Abstract
The lipid composition of HIV-1 virions is enriched in sphingomyelin (SM), but the roles that SM or other sphingolipids (SLs) might play in the HIV-1 replication pathway have not been elucidated. In human cells, SL levels are regulated by ceramide synthase (CerS) enzymes that produce ceramides, which can be converted to SMs, hexosylceramides, and other SLs. In many cell types, CerS2, which catalyzes the synthesis of very long chain ceramides, is the major CerS. We have examined how CerS2 deficiency affects the assembly and infectivity of HIV-1. As expected, we observed that very long chain ceramide, hexosylceramide, and SM were reduced in CerS2 knockout cells. CerS2 deficiency did not affect HIV-1 assembly or the incorporation of the HIV-1 envelope (Env) protein into virus particles, but it reduced the infectivites of viruses produced in the CerS2-deficient cells. The reduced viral infection levels were dependent on HIV-1 Env, since HIV-1 particles that were pseudotyped with the vesicular stomatitis virus glycoprotein did not exhibit reductions in infectivity. Moreover, cell–cell fusion assays demonstrated that the functional defect of HIV-1 Env in CerS2-deficient cells was independent of other viral proteins.

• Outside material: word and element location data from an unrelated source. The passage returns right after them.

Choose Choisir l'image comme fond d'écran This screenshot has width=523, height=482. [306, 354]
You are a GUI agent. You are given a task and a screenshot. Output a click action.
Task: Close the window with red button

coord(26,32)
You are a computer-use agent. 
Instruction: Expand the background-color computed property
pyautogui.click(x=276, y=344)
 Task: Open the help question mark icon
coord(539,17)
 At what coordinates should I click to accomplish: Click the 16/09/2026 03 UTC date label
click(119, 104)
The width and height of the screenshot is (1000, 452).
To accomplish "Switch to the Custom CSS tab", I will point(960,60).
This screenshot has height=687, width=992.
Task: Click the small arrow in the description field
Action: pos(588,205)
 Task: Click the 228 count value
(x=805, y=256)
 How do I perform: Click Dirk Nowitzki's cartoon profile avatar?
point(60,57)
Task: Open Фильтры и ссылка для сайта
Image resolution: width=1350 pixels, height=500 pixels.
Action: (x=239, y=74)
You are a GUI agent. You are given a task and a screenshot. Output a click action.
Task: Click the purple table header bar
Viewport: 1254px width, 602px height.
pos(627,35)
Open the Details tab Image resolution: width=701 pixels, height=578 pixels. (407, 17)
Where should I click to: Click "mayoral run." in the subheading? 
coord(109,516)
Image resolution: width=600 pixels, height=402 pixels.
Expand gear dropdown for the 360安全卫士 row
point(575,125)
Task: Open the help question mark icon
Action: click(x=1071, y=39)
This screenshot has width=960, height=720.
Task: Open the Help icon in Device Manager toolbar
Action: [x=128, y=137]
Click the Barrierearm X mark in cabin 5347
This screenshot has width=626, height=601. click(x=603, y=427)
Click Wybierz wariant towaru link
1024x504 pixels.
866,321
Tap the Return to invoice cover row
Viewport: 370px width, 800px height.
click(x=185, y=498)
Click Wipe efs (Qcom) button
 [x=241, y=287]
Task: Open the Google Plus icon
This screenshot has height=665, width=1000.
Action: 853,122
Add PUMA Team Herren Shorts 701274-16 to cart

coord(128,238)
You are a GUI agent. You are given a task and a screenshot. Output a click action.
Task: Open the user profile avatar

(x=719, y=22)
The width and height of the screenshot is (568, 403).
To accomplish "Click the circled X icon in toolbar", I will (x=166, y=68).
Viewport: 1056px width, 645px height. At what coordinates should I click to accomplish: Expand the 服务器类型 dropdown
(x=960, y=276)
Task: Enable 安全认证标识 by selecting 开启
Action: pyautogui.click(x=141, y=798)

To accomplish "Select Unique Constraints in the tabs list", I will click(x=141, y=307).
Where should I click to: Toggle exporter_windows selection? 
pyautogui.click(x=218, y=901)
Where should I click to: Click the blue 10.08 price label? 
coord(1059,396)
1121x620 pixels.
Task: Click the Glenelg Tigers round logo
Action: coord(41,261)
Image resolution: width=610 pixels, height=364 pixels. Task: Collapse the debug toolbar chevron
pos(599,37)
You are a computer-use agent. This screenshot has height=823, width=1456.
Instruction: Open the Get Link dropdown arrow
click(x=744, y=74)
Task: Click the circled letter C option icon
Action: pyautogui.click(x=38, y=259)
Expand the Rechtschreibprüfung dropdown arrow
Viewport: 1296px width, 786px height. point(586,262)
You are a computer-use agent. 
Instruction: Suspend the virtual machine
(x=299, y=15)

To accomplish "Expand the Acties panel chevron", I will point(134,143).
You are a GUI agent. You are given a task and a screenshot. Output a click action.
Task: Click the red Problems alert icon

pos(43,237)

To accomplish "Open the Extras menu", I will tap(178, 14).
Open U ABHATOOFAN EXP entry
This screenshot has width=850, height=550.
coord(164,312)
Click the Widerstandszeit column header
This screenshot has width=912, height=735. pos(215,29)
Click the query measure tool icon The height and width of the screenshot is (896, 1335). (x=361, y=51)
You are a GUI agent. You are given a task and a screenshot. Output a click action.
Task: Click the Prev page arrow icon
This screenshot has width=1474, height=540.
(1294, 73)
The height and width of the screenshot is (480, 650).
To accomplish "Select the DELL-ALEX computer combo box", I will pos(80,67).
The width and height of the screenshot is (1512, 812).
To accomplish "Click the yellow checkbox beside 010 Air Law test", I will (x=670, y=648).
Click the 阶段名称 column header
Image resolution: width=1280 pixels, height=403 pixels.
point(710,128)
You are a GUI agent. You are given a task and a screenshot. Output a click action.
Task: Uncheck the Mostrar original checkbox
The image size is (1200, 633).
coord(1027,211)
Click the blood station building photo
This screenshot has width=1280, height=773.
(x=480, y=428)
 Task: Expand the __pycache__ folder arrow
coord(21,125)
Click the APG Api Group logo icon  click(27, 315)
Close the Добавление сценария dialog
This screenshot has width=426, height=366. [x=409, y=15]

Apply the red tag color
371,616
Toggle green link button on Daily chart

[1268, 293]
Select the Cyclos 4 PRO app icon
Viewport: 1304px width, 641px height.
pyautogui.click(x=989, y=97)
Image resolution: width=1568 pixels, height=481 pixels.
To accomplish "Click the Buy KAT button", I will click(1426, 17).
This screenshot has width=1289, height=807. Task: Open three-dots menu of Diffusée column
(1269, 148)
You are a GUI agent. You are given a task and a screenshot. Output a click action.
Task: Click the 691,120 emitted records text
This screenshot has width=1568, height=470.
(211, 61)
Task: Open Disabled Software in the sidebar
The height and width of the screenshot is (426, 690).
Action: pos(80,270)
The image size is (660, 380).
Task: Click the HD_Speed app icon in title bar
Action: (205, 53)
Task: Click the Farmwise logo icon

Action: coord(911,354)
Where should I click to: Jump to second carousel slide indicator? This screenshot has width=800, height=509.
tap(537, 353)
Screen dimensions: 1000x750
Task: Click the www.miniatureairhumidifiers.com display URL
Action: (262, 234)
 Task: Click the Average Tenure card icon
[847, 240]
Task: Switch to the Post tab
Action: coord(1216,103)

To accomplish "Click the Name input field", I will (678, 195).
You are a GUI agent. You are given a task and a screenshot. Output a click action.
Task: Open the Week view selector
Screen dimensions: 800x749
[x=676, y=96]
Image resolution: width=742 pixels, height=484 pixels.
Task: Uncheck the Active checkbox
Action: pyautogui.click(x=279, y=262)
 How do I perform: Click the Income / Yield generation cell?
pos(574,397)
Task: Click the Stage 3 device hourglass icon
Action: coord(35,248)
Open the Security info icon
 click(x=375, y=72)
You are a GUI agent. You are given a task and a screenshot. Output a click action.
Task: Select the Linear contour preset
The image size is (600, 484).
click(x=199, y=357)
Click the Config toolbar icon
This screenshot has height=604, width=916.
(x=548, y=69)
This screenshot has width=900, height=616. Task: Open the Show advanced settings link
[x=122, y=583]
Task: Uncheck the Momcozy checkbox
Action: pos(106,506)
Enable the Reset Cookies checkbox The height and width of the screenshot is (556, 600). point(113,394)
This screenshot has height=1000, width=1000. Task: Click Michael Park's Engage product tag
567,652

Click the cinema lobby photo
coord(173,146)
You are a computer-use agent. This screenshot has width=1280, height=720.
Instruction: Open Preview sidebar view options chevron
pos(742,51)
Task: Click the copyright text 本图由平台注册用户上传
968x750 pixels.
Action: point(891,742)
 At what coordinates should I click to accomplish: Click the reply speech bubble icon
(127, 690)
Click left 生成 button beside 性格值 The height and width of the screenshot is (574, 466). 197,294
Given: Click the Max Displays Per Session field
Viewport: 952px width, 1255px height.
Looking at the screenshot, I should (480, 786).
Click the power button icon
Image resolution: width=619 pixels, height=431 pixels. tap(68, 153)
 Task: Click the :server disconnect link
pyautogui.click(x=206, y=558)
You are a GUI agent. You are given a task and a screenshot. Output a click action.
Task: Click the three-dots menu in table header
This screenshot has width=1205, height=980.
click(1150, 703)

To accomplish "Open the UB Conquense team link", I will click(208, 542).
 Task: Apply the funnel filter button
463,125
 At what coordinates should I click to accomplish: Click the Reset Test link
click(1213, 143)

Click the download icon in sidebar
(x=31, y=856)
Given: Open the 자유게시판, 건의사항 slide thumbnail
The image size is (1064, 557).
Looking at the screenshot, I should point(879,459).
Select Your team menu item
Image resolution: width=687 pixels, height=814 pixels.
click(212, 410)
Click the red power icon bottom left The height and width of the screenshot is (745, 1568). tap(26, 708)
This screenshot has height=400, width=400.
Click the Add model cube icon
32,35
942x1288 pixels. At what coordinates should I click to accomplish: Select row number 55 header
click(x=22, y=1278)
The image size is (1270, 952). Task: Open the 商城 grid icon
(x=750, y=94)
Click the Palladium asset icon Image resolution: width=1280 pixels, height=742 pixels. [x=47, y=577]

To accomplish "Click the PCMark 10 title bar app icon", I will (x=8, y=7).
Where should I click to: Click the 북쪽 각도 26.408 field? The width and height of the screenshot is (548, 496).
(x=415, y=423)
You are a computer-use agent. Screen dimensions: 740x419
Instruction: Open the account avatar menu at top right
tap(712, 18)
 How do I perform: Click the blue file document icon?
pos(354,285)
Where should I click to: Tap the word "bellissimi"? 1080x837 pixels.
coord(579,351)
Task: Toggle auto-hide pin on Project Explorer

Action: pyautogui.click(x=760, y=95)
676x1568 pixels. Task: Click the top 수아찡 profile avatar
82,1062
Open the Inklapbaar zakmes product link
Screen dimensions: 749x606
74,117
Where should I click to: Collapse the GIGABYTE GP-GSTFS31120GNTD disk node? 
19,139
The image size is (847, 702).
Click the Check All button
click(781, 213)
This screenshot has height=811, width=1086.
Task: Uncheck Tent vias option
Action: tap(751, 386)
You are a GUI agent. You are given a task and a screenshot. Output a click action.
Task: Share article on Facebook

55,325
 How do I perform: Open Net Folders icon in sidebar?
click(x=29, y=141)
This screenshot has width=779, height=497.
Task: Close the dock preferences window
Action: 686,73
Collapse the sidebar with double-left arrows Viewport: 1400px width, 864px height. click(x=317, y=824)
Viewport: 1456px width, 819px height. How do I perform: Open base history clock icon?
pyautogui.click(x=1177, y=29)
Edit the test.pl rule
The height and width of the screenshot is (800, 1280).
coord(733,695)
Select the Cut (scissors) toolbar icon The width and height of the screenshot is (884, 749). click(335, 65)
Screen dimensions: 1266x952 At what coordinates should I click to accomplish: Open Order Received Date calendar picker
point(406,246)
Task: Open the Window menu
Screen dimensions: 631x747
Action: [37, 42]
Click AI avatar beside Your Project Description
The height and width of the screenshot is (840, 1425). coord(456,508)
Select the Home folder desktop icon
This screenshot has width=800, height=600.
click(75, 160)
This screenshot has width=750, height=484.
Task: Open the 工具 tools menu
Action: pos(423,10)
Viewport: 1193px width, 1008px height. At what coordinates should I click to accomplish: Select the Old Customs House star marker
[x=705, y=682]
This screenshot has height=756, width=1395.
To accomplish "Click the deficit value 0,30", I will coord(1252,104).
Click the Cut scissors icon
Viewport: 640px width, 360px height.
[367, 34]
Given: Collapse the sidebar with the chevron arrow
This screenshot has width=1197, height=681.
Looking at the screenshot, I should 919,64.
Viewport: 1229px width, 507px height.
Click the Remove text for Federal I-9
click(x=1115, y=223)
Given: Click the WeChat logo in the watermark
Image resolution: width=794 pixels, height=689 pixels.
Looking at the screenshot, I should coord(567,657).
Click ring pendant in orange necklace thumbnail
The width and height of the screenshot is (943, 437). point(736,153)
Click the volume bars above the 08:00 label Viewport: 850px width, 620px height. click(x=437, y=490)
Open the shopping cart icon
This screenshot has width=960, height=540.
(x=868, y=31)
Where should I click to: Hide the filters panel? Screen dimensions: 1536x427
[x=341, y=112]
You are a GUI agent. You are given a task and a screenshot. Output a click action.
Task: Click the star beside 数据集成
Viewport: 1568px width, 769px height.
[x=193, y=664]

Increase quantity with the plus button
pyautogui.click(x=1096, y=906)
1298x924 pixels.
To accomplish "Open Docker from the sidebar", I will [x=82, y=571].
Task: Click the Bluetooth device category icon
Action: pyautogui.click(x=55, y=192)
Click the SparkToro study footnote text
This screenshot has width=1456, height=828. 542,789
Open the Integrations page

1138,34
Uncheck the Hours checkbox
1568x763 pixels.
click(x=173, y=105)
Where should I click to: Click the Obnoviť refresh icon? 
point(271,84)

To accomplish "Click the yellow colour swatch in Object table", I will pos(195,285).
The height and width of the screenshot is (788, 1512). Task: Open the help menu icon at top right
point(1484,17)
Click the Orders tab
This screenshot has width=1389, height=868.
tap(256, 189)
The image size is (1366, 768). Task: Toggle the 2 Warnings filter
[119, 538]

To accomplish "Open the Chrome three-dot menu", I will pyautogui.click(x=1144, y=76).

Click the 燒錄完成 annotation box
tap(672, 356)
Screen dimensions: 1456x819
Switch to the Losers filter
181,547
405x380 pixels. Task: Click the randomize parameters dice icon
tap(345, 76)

Overall, our results indicate that the altered lipid composition of CerS2-deficient cells specifically inhibit the HIV-1 Env receptor binding and/or fusion processes.
Highlights
Some ceramides are present in the fetal bovine serum [32], and Cer can be generated by hydrolysis of SM or glucosylceramide (Fig. 1), the ceramide synthase (CerS)-mediated pathways are major routes of SL production [18,19,20,21]
Lipids extracted from WT and CerS2−/− human embryonic kidney 293T (HEK293T) cells were analyzed by LC/MS
Levels of shorter chain Cer species (d18:1/16:0 and d18:1/18:0) were increased in CerS2−/− cells, whereas the longest chain species (d18:1/23:0, d18:1/24:0, and d18:1/24:1) were decreased: these results are consistent with the role of CerS2 in very long chain Cer synthesis [21,22,23] and suggest a larger role for CerS5 in Cer production in mutant versus WT HEK293T cells
Summary
To examine how a deficiency in CerS2 might affect HIV-1 assembly, release, and replication, we transfected WT and CerS2−/− HEK293T cells with the full-length NL4-3 [33] WT HIV-1 proviral plasmid and monitored particle production, Env levels in virus particles, and infection efficiencies. We pseudotyped Env-minus HIV-1 particles assembled by the HIV-Luc plasmid [40, 41] with VSV G and examined viruses produced in WT versus CerS2−/− HEK293T cells (see Experimental procedures section).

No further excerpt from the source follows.